Jacobs dan timnya berusaha mengisi celah itu dengan mempelajari bagaimana otak wanita berubah sepanjang siklus menstruasi, selama kehamilan, dan selama transisi menopause. Dia menjadi terpesona oleh bidang penelitian ini di UC Berkeley, di mana dia mendapatkan gelar Ph.D.
“Saya berada di laboratorium hebat yang menyelidiki peran dopamin dalam fungsi otak manusia,” kenangnya. “Belajar untuk ujian kualifikasi saya, saya menemukan sebuah kantong kecil pekerjaan pada hewan pengerat yang menemukan jumlah estrogen dalam tubuh tikus dapat memodulasi jumlah dopamin di otak. Saya terkesima. Hanya sedikit orang di bidang saya yang berpikir tentang hormon seks dengan cara seperti itu.

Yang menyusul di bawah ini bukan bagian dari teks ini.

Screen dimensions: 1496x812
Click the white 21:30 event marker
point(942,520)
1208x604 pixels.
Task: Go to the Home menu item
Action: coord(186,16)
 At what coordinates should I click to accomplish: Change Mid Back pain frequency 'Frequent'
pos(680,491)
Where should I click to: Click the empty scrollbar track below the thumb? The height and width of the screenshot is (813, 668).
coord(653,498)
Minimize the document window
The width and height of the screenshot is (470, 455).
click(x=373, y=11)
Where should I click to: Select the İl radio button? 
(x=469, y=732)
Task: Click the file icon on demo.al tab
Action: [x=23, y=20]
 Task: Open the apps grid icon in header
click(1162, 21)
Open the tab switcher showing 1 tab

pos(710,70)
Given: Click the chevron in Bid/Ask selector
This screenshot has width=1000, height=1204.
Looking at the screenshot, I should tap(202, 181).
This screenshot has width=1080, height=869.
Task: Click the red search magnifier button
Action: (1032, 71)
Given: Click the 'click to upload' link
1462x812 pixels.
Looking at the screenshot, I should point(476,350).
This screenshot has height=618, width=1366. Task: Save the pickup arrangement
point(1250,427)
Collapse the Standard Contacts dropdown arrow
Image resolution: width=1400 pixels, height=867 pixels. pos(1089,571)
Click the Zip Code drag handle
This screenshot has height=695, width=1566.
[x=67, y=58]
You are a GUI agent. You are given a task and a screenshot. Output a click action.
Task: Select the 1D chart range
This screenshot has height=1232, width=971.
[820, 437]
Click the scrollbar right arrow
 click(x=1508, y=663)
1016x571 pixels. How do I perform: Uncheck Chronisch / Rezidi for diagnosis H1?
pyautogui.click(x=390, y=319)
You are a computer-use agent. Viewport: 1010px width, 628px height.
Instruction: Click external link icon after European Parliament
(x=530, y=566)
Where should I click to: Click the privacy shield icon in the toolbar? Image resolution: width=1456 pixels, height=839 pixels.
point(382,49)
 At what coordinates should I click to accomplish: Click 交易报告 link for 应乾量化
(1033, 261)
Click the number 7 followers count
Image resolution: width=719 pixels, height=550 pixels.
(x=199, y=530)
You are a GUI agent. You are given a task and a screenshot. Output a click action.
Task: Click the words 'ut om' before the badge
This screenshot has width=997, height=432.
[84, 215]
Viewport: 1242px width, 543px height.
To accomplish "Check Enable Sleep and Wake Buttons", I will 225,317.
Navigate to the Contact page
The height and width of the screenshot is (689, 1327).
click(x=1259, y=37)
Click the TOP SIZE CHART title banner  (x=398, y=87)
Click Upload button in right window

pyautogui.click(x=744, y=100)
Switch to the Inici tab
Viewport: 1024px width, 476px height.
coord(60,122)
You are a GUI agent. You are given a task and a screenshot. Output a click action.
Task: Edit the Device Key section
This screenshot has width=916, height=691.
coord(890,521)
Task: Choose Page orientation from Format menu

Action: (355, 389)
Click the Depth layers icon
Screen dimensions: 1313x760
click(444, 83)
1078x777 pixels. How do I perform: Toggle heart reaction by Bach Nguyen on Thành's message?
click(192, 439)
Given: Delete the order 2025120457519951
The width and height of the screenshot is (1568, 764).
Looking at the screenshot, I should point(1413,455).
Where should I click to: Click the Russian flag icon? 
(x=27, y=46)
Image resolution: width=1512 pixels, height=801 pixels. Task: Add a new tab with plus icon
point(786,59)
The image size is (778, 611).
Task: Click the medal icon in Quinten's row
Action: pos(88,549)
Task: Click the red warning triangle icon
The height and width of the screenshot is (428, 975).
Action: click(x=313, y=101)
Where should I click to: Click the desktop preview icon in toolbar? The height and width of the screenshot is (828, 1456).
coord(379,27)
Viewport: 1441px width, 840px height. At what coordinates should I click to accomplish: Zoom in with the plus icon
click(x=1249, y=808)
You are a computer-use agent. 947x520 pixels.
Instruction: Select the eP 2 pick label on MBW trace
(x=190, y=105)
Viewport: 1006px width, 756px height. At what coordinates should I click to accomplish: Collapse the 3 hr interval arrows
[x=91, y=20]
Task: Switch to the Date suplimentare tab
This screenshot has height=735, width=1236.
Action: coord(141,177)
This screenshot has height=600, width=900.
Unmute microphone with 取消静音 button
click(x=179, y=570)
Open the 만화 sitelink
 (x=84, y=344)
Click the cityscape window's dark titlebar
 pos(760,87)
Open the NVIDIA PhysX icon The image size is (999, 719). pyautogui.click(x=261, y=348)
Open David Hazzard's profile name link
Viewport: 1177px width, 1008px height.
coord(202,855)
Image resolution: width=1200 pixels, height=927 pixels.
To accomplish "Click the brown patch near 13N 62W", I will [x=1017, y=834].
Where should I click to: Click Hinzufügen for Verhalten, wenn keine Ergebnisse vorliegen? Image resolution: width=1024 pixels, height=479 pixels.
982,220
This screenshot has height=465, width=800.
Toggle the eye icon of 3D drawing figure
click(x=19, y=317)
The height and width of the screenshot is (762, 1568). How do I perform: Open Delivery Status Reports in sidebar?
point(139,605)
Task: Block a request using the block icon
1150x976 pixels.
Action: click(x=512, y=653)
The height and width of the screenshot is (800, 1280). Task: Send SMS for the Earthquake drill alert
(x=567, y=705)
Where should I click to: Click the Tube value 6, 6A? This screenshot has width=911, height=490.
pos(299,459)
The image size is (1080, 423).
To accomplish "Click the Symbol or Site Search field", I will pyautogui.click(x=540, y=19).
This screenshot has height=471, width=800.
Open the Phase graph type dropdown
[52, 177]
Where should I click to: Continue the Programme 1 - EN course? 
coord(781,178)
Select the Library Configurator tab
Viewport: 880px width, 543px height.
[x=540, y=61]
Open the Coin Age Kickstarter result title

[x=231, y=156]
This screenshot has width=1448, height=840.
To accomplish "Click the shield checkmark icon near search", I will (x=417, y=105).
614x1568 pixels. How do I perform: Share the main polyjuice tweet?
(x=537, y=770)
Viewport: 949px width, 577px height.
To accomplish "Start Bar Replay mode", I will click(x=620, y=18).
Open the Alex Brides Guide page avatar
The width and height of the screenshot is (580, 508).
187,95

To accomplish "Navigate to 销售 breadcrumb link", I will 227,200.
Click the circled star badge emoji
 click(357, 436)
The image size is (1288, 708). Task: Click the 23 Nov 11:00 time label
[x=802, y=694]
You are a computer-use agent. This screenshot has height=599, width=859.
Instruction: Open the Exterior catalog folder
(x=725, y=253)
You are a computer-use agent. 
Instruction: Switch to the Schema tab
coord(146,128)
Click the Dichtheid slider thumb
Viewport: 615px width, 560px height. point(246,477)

“Ketika saya melakukan lebih banyak penelitian tentang menopause, saya menyadari ini sistemik. Hampir setiap aspek kesehatan otak perempuan kurang dipelajari dibandingkan laki-laki,” lanjut Jacobs. “Laboratorium saya dikhususkan untuk mengoreksi kursus untuk memastikan bahwa pria dan wanita mendapatkan manfaat penuh dari upaya penelitian kami. Saya memiliki gelar Ph.D. siswa yang telah mengambil penyebabnya. Itu memberi saya kegembiraan seperti itu. ”
Sementara Jacobs berfokus pada melihat otak dan tubuh secara holistik, Rupp mengambil pendekatan serupa dengan penelitian terkait gender di UC Santa Barbara. Lembaga yang diluncurkan pada tahun 2018 ini menjalin hubungan antara peneliti di seluruh kampus yang karyanya menyentuh isu-isu feminis. Harapannya, para sarjana dari berbagai disiplin ilmu dapat bertukar pengetahuan dan ide serta bekerja sama untuk menempa masa depan yang lebih baik.
“Kami yang masuk ke feminisme pada 1960-an dan 1970-an ingin terhubung dengan generasi pemimpin yang lebih muda dan memberdayakan kepemimpinan feminis masa depan,” kata Rupp. “Tujuan kami adalah mengembangkan Pusat Masa Depan Feminis yang bersifat lintas generasi, lintas generasi, dan mensponsori penelitian dan pemrograman yang berdampak.”
Hingga saat ini, inisiatif tersebut telah mensponsori atau turut mensponsori beberapa dialog tentang isu-isu feminis, termasuk kunjungan Anita Hill ke kampus pada tahun 2020. Divisi Ilmu Sosial, yang mensponsori inisiatif tersebut, akan meluncurkan pencarian direktur pertama Center masa depan.
Rupp mengatakan dia senang diminta untuk menjadi co-sponsor pembicaraan Jacobs, dan Jacobs sama-sama senang dengan kolaborasi tersebut. “Saya tidak sabar untuk menyatukan pikiran kita,” katanya, mencatat perlunya penelitian lintas disiplin tentang hambatan yang dihadapi oleh para ilmuwan wanita. “Saya geli bahwa mereka ada, dan saya tidak sabar untuk bergabung.”